Born in Newark, New Jersey, Finegan grew up in a household full of piano players. While growing up in Rumson, New Jersey, he taught orchestration to schoolmate Nelson Riddle, and he studied piano with Elizabeth Connelly, piano and musicianship with flautist/alto saxophonist Rudolph John Winthrop (1883–1959), himself a student of Engelbert Humperdinck. He spent time studying at the Paris Conservatory and had his first professional experience leading his own piano trio. Finegan was offered a job as a staff arranger for Glenn Miller after Tommy Dorsey bought a copy of his "Lonesome Road" and recommended him; he remained with Miller until 1942, and arranged such hits as "Little Brown Jug", "Sunrise Serenade", "Song of the Volga Boatmen", and "Jingle Bells", arranged in collaboration with Glenn Miller. Finegan also arranged music for films in which the band appeared, such as Sun Valley Serenade (1941) and Orchestra Wives (1942). He then worked off and on for Tommy Dorsey from 1942 to 1952, including on the 1947 film The Fabulous Dorseys.

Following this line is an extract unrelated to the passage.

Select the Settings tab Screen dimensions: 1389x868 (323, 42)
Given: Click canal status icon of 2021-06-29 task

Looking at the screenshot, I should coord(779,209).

After the demise of Miller's orchestra in 1942, Finegan joined Horace Heidt, writing "some pieces for the band that immediately sent its musical stock skyward."
In 1947-48 Finegan studied with Stefan Wolpe in NYC, and lived in Europe from 1948-1950 where he studied with Darius Milhaud and Valerie Soudere, a pianist and composer who premiered Bartók's 3rd Piano Concerto in Paris. After returning to the United States, in 1952, Finegan and Eddie Sauter (whom Finegan had met in 1939) formed a highly successful ensemble, the Sauter-Finegan Orchestra, which remained active until 1957. His composition "Doodletown Fifers" was one of the Sauter-Finegan Orchestra's best-known originals. Following this Finegan found work in advertising, writing music for commercials. In the 1970s he arranged for the Glenn Miller Orchestra and Mel Lewis's orchestra. He taught jazz at the University of Bridgeport in the 1980s. He wrote arrangements for cornetist Warren Vaché (with the Scottish String Ensemble) in 2004, and the vocal group Chanticleer until his death in 2008.